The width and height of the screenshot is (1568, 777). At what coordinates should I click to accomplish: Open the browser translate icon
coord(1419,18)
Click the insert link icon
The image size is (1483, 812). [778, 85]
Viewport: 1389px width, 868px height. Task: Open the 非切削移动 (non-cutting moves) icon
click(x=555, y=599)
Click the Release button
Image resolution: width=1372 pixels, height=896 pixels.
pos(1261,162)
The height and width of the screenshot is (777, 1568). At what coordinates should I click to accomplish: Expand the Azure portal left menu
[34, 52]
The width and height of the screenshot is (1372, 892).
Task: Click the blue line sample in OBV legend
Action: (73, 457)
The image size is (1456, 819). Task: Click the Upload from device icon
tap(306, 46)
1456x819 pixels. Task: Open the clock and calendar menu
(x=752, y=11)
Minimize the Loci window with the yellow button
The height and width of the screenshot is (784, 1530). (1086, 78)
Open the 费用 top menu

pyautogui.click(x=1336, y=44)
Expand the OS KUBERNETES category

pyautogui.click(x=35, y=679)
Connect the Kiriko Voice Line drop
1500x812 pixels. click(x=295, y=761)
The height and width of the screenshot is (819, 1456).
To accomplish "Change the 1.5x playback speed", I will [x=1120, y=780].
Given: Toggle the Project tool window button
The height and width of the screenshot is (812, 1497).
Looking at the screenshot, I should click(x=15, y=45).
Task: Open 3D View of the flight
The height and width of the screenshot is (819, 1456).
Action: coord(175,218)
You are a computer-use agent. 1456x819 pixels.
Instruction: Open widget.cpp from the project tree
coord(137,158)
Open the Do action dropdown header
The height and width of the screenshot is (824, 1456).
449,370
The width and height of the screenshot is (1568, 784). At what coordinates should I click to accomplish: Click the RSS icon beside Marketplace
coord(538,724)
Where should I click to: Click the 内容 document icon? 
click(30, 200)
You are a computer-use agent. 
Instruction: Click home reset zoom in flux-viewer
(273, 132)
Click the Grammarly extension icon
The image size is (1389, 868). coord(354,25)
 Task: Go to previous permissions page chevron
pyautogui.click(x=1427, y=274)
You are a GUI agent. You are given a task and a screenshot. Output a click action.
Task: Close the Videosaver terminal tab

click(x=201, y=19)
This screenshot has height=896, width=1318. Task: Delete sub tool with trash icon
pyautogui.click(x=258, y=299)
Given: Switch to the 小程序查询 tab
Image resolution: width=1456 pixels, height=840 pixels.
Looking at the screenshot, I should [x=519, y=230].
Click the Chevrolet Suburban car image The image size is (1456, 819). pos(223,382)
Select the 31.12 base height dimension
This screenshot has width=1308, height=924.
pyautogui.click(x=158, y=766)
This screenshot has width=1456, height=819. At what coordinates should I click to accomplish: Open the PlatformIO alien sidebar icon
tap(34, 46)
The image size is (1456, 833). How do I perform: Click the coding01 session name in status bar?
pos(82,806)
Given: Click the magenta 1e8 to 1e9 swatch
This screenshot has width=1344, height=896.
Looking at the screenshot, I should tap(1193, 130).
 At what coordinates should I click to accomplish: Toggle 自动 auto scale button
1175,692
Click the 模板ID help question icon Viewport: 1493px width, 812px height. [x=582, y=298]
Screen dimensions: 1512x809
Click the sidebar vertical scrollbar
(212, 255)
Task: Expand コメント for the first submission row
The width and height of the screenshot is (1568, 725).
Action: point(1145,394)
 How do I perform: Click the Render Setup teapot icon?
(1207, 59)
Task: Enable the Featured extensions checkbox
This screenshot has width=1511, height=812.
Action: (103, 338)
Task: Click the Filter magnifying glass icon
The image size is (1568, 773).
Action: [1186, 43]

______

Please reproduce exactly the lines above, beginning with the first and ending with the line that contains "Given: Toggle the Project tool window button", and include nothing outside that range.

▶ [Solution for this task]
The width and height of the screenshot is (1568, 777). At what coordinates should I click to accomplish: Open the browser translate icon
coord(1419,18)
Click the insert link icon
The image size is (1483, 812). [778, 85]
Viewport: 1389px width, 868px height. Task: Open the 非切削移动 (non-cutting moves) icon
click(x=555, y=599)
Click the Release button
Image resolution: width=1372 pixels, height=896 pixels.
pos(1261,162)
The height and width of the screenshot is (777, 1568). At what coordinates should I click to accomplish: Expand the Azure portal left menu
[34, 52]
The width and height of the screenshot is (1372, 892).
Task: Click the blue line sample in OBV legend
Action: (73, 457)
The image size is (1456, 819). Task: Click the Upload from device icon
tap(306, 46)
1456x819 pixels. Task: Open the clock and calendar menu
(x=752, y=11)
Minimize the Loci window with the yellow button
The height and width of the screenshot is (784, 1530). (1086, 78)
Open the 费用 top menu

pyautogui.click(x=1336, y=44)
Expand the OS KUBERNETES category

pyautogui.click(x=35, y=679)
Connect the Kiriko Voice Line drop
1500x812 pixels. click(x=295, y=761)
The height and width of the screenshot is (819, 1456).
To accomplish "Change the 1.5x playback speed", I will [x=1120, y=780].
Given: Toggle the Project tool window button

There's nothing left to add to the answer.